The first order requires Tullett to pay an USD11 million civil monetary penalty; to cease and desist from violating CFTC regulations; and comply with certain undertakings for its failure to supervise voice brokers’ conduct on its US Dollar Medium Term Interest Rate Swaps Desk (the desk). 
 
The second order requires the defendant to pay a USD2 million civil monetary penalty for making false or misleading statements. Specifically, this order stipulates that during the course of a CFTC investigation, at least one Tullett broker made false or misleading statements of material facts or omitted to state material facts to CFTC staff concerning the subject of the investigation. The statements, which violated the Commodity Exchange Act, were made within the scope of the broker’s employment or office at Tullett, and therefore the violation is deemed to be the act, omission, or failure of Tullett. 
 
“The CFTC is devoted to ensuring price transparency and competition in all markets, whether electronically traded futures contracts or voice-brokered swaps,” says CFTC Director of Enforcement James McDonald. “As important, the CFTC is committed to ensuring that its investigations and fact gathering processes are not obstructed by false or misleading information.”
 
Tullett is a domestic brokerage service firm providing intermediary services to institutional customers seeking to buy or sell a variety of products, including interest rate derivatives, foreign exchange, and energy products.

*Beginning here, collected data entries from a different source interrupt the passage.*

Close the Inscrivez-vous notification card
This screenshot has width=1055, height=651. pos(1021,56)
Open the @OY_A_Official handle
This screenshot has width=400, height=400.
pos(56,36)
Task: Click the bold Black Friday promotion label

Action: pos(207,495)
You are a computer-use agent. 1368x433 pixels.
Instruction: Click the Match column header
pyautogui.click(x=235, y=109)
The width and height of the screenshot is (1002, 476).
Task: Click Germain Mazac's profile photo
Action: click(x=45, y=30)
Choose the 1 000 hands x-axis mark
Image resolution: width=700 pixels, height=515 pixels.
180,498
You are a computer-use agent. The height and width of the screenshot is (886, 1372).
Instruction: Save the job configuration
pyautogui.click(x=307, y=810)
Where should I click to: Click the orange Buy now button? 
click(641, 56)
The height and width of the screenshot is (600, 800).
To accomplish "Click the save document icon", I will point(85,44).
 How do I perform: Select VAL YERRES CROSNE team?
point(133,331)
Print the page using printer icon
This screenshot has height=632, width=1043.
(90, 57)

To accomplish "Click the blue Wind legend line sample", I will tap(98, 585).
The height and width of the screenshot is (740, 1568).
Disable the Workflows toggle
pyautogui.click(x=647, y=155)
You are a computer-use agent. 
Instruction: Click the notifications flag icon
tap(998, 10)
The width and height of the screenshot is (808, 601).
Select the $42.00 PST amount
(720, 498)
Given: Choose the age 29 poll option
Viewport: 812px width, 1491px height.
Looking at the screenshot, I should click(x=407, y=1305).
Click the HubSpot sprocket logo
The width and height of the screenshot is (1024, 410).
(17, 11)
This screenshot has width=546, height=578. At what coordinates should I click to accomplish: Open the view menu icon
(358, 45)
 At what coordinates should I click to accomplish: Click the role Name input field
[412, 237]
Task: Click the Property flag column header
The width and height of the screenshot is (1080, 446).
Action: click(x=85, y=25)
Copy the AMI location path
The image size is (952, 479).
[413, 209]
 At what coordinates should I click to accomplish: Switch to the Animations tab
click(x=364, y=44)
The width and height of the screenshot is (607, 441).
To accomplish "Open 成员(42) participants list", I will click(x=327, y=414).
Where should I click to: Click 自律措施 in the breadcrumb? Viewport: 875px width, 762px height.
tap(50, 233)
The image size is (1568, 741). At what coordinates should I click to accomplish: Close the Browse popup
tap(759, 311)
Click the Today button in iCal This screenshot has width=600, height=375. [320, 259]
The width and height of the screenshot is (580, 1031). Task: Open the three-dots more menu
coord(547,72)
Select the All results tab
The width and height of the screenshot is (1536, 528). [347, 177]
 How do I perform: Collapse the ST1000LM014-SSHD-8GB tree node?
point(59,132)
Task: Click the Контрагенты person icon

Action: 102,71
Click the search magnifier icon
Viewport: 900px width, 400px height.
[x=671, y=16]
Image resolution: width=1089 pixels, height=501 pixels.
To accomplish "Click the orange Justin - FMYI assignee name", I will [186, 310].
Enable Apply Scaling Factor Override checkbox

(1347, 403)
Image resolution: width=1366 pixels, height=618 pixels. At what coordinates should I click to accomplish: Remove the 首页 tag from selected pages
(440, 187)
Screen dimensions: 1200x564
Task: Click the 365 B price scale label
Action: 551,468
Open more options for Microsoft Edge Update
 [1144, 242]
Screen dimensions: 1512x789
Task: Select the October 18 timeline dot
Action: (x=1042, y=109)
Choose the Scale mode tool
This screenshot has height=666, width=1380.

In the failure to supervise order, the CFTC finds that Tullett failed to implement supervisory procedures reasonably designed to prevent Tullett brokers on the desk from making false or misleading statements to Tullett customers relating to certain trades, bids, and offers in U.S. dollar medium term interest rate swaps.  The failure to supervise order also finds that Tullett failed to take sufficient corrective action when the voice-brokering conduct was brought to management’s attention, thereby allowing it to continue.